▶ Goal of the exercise
Every line below must be reproduced exactly. Copy them all.

▶ Data for this exercise

.....

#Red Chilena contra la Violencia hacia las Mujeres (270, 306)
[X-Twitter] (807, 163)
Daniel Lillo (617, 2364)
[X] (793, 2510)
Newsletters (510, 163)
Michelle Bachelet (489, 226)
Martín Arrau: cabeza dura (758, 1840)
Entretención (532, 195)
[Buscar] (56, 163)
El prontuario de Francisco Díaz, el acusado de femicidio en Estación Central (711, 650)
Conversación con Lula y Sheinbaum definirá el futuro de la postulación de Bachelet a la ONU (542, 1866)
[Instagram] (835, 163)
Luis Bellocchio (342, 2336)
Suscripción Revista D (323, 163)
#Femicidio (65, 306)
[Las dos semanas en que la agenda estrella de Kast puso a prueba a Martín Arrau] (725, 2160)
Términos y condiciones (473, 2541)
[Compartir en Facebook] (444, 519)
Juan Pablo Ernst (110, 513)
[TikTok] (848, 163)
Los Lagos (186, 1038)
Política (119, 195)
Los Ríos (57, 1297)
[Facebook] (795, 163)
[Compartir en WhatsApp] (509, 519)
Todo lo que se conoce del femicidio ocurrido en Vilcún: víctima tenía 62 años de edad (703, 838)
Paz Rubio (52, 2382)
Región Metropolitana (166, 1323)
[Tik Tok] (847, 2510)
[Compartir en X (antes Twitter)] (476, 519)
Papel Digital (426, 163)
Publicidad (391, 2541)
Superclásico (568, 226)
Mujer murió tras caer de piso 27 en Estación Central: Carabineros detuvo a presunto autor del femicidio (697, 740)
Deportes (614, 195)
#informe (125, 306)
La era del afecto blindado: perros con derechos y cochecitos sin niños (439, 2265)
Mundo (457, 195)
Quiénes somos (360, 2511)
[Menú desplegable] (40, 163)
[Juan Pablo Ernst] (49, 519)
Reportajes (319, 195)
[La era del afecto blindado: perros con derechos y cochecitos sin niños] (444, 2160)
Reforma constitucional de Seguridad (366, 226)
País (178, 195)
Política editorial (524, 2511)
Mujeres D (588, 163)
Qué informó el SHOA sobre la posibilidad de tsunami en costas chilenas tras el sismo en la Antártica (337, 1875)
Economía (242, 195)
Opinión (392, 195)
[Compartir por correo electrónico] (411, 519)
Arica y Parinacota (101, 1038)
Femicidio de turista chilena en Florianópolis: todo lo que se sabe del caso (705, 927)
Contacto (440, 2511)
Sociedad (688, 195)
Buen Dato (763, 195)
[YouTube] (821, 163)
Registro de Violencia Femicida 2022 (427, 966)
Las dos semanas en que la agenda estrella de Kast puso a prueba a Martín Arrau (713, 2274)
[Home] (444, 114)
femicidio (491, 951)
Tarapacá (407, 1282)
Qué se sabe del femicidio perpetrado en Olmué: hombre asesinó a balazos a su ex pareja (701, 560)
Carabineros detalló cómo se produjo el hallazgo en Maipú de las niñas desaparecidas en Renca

.....

▶ Result
#Red Chilena contra la Violencia hacia las Mujeres (270, 306)
[X-Twitter] (807, 163)
Daniel Lillo (617, 2364)
[X] (793, 2510)
Newsletters (510, 163)
Michelle Bachelet (489, 226)
Martín Arrau: cabeza dura (758, 1840)
Entretención (532, 195)
[Buscar] (56, 163)
El prontuario de Francisco Díaz, el acusado de femicidio en Estación Central (711, 650)
Conversación con Lula y Sheinbaum definirá el futuro de la postulación de Bachelet a la ONU (542, 1866)
[Instagram] (835, 163)
Luis Bellocchio (342, 2336)
Suscripción Revista D (323, 163)
#Femicidio (65, 306)
[Las dos semanas en que la agenda estrella de Kast puso a prueba a Martín Arrau] (725, 2160)
Términos y condiciones (473, 2541)
[Compartir en Facebook] (444, 519)
Juan Pablo Ernst (110, 513)
[TikTok] (848, 163)
Los Lagos (186, 1038)
Política (119, 195)
Los Ríos (57, 1297)
[Facebook] (795, 163)
[Compartir en WhatsApp] (509, 519)
Todo lo que se conoce del femicidio ocurrido en Vilcún: víctima tenía 62 años de edad (703, 838)
Paz Rubio (52, 2382)
Región Metropolitana (166, 1323)
[Tik Tok] (847, 2510)
[Compartir en X (antes Twitter)] (476, 519)
Papel Digital (426, 163)
Publicidad (391, 2541)
Superclásico (568, 226)
Mujer murió tras caer de piso 27 en Estación Central: Carabineros detuvo a presunto autor del femicidio (697, 740)
Deportes (614, 195)
#informe (125, 306)
La era del afecto blindado: perros con derechos y cochecitos sin niños (439, 2265)
Mundo (457, 195)
Quiénes somos (360, 2511)
[Menú desplegable] (40, 163)
[Juan Pablo Ernst] (49, 519)
Reportajes (319, 195)
[La era del afecto blindado: perros con derechos y cochecitos sin niños] (444, 2160)
Reforma constitucional de Seguridad (366, 226)
País (178, 195)
Política editorial (524, 2511)
Mujeres D (588, 163)
Qué informó el SHOA sobre la posibilidad de tsunami en costas chilenas tras el sismo en la Antártica (337, 1875)
Economía (242, 195)
Opinión (392, 195)
[Compartir por correo electrónico] (411, 519)
Arica y Parinacota (101, 1038)
Femicidio de turista chilena en Florianópolis: todo lo que se sabe del caso (705, 927)
Contacto (440, 2511)
Sociedad (688, 195)
Buen Dato (763, 195)
[YouTube] (821, 163)
Registro de Violencia Femicida 2022 (427, 966)
Las dos semanas en que la agenda estrella de Kast puso a prueba a Martín Arrau (713, 2274)
[Home] (444, 114)
femicidio (491, 951)
Tarapacá (407, 1282)
Qué se sabe del femicidio perpetrado en Olmué: hombre asesinó a balazos a su ex pareja (701, 560)
Carabineros detalló cómo se produjo el hallazgo en Maipú de las niñas desaparecidas en Renca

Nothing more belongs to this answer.